Professor Jeffrey Sachs of Harvard, who is Mr. Annan’s Special Adviser on the Millennium Development Goals, noted that besides political will, there were many keys to success, particularly financial backing, good blueprints and effective implementation.
The power of global debate and analysis had also become apparent in formulating new approaches to international development assistance, and rich countries, including the United States, were stepping up in a way that many had not done for a long time, added Mr. Sachs.
The Goals are eight key objectives set out in the Millennium Declaration endorsed in September 2000 by over 160 world leaders at the UN Millennium Summit in New York. The Goals comprise time-bound targets to improve health, education and the environment across the world, with the overarching goal of halving extreme poverty by 2015.

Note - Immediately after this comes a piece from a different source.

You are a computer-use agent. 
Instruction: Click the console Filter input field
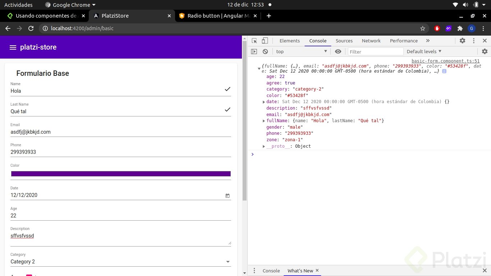click(376, 51)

Mr. Sachs said consensus had been reached on the need to spend vastly more money ($27 billion) on health and predicted that the Secretary-General’s new Global Fund against HIV/AIDS would prove to be one of the most innovative mechanisms.
Hopefully, global communities would form consensus on the other development goals, such as reducing hunger, providing access to clean water, resettling slum dwellers and protecting the environment, Mr. Sachs added.
In other activities at the Conference, government ministers and other representatives from the business community and civil society continued a series of roundtable discussions on today’s theme of “Coherence in Development.”